Letβs break this down step by step.
Part A: Graphing the Function
You can graph the function \( h(t) = 6t^2 - 24t + 30 \) using a graphing calculator like Desmos. To do this, simply enter the function into the graphing interface.
Part B: Initial Height of the Hawk
The initial height of the hawk occurs when \( t = 0 \). To find this, substitute \( t = 0 \) into the function:
\[ h(0) = 6(0)^2 - 24(0) + 30 = 30 \]
Thus, the initial height in ordered pair form is:
\[ (0, 30) \]
Part C: Lowest Height of the Hawk
To find the lowest point of the parabola defined by the quadratic function, we can use the vertex formula. For a quadratic in the form \( ax^2 + bx + c \), the \( t \)-coordinate of the vertex is given by:
\[ t = -\frac{b}{2a} \]
In this case, \( a = 6 \) and \( b = -24 \):
\[ t = -\frac{-24}{2 \cdot 6} = \frac{24}{12} = 2 \]

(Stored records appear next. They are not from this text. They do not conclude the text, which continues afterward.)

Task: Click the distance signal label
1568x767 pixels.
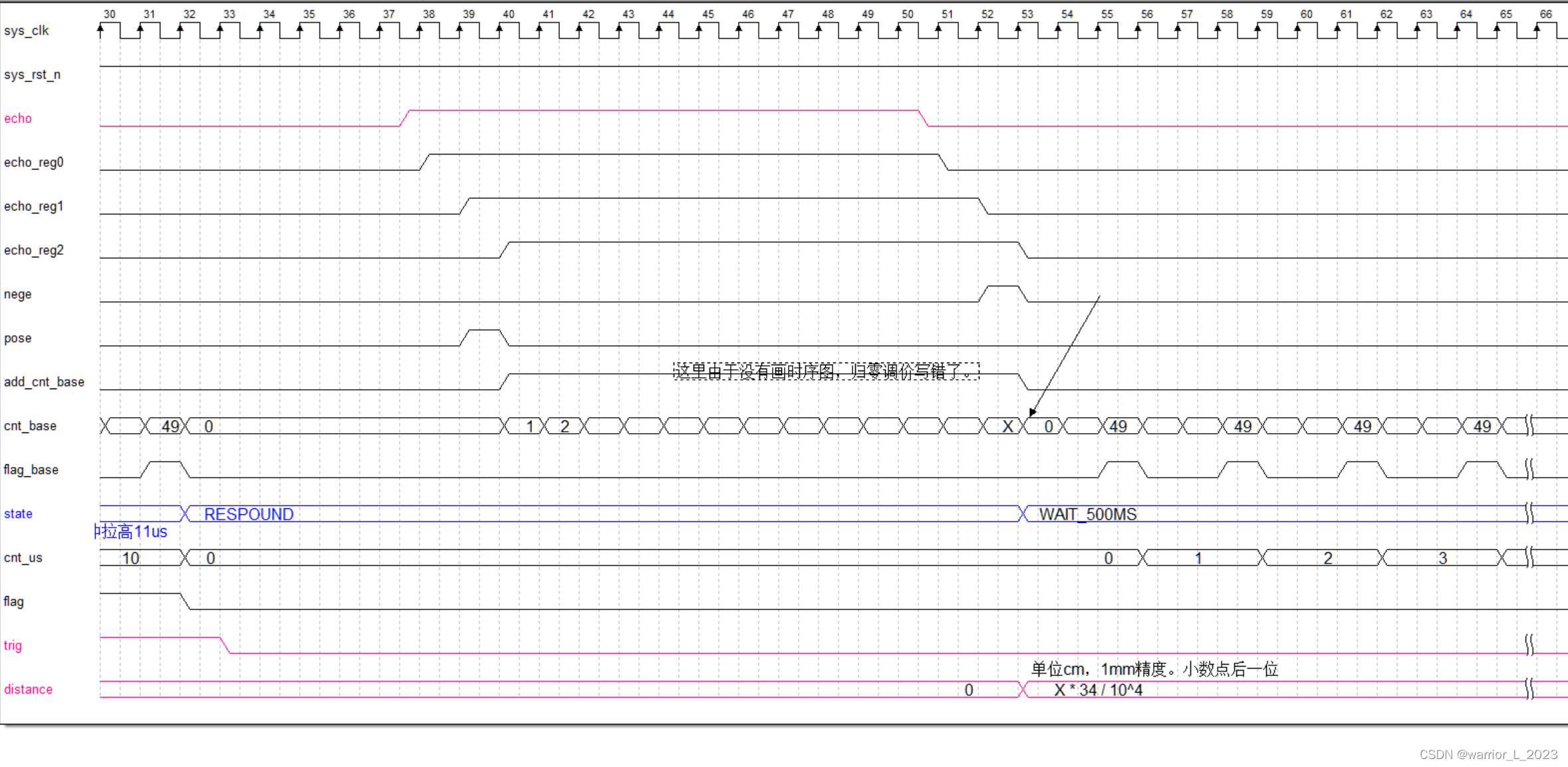Action: point(28,689)
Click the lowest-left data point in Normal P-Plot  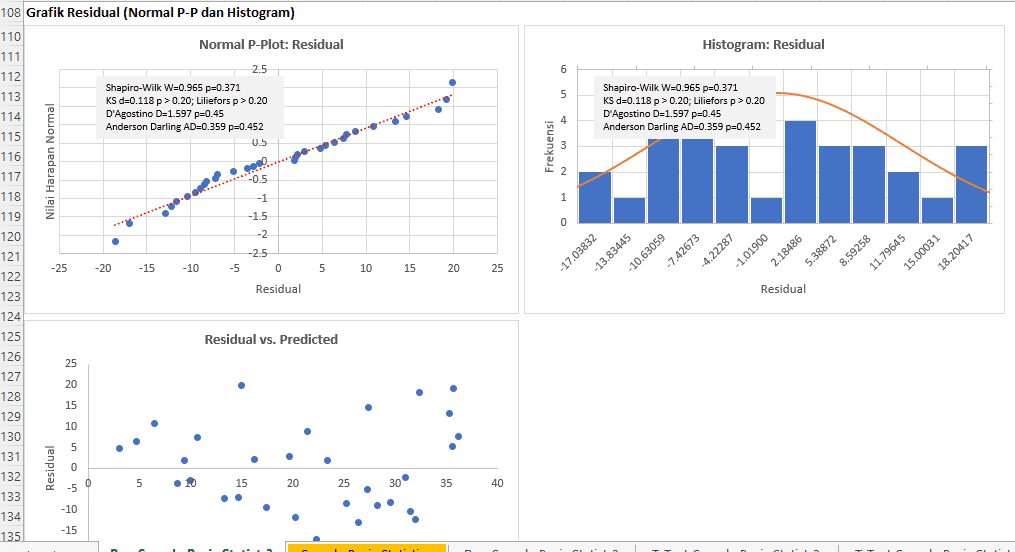click(x=115, y=241)
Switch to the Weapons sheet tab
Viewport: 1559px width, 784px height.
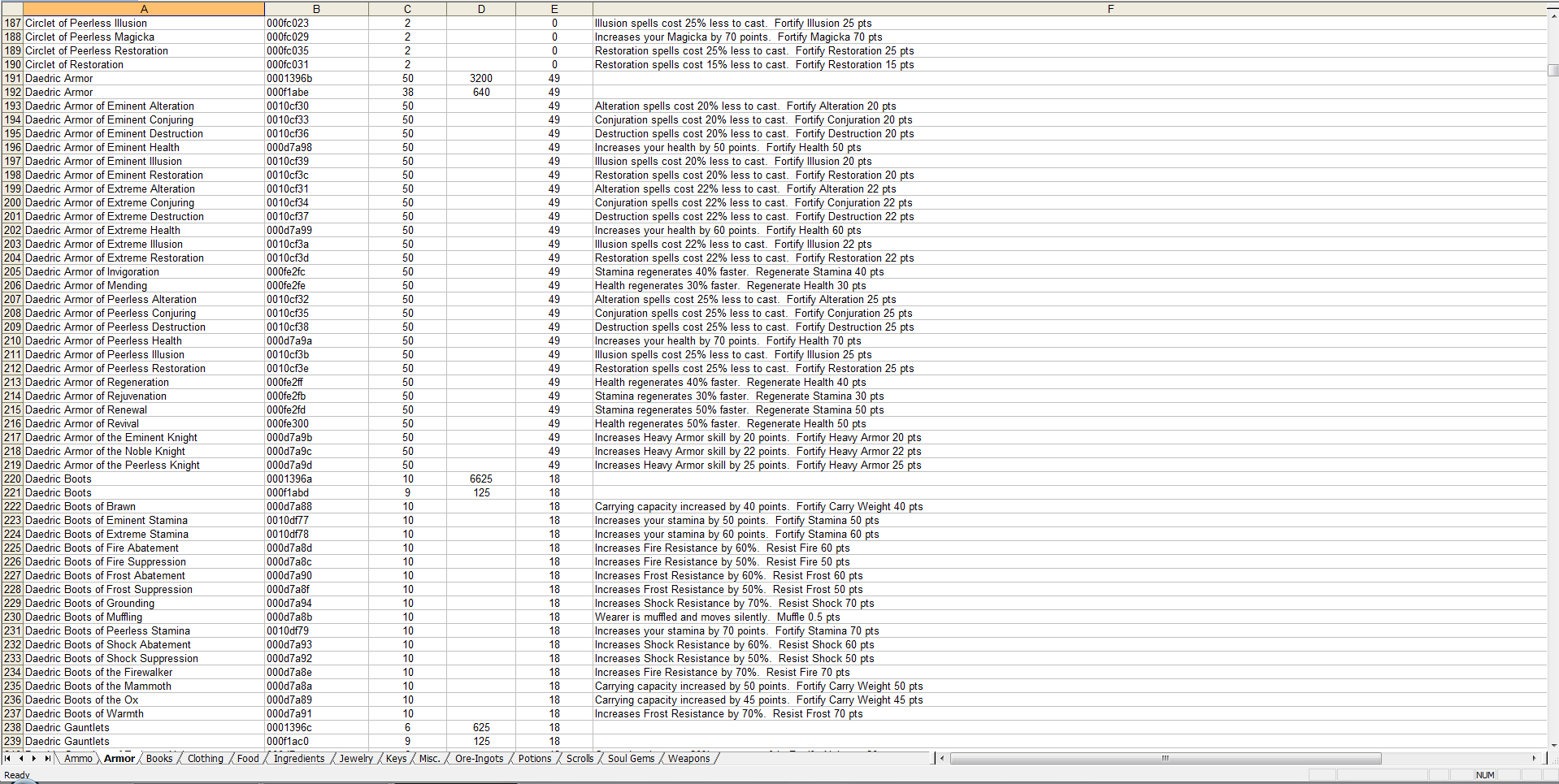688,758
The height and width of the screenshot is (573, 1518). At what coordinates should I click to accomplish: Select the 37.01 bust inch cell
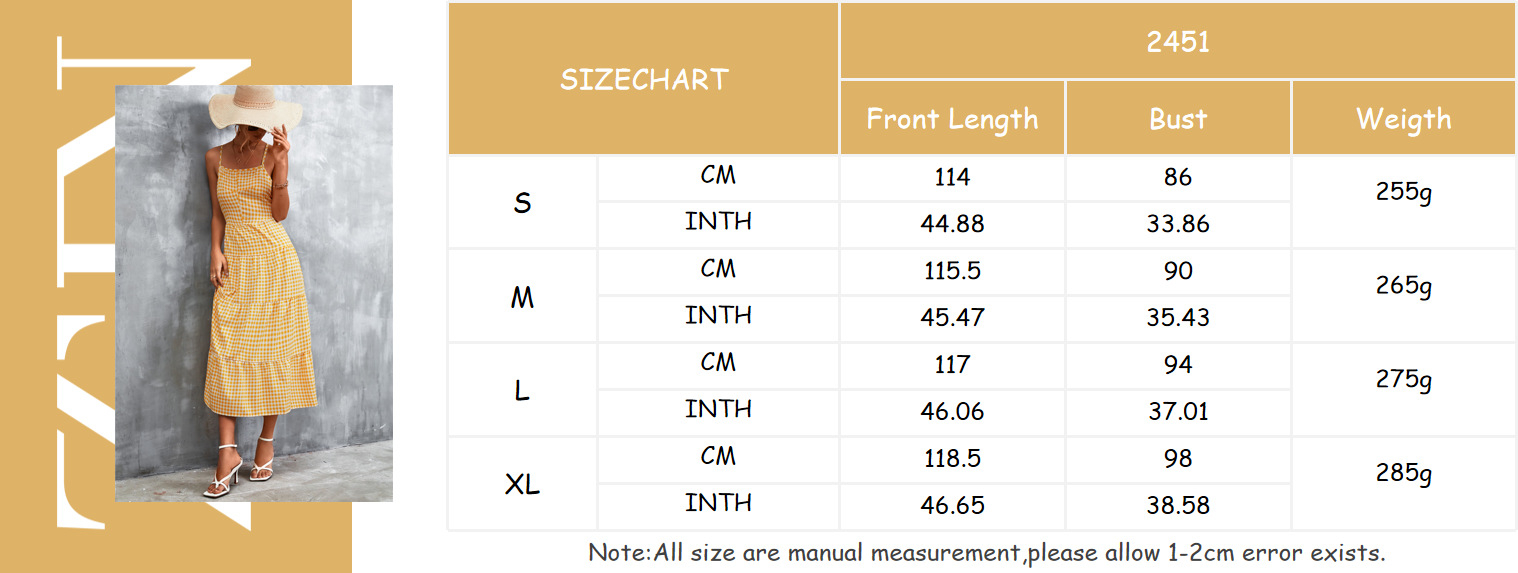point(1178,412)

Now plug this value back into the function to find the height:
\[ h(2) = 6(2)^2 - 24(2) + 30 = 6(4) - 48 + 30 = 24 - 48 + 30 = 6 \]
Thus, the lowest height occurs at the ordered pair:
\[ (2, 6) \]
Part D: Final Statement
The hawk will be at its lowest point at time \( 2 \) seconds at a height of \( 6 \) feet.
Summary of Answers
- Part B: Initial height: \((0, 30)\)
- Part C: Lowest height: \((2, 6)\)
- Part D: The hawk will be at its lowest point at time \( 2 \) seconds at a height of \( 6 \) feet.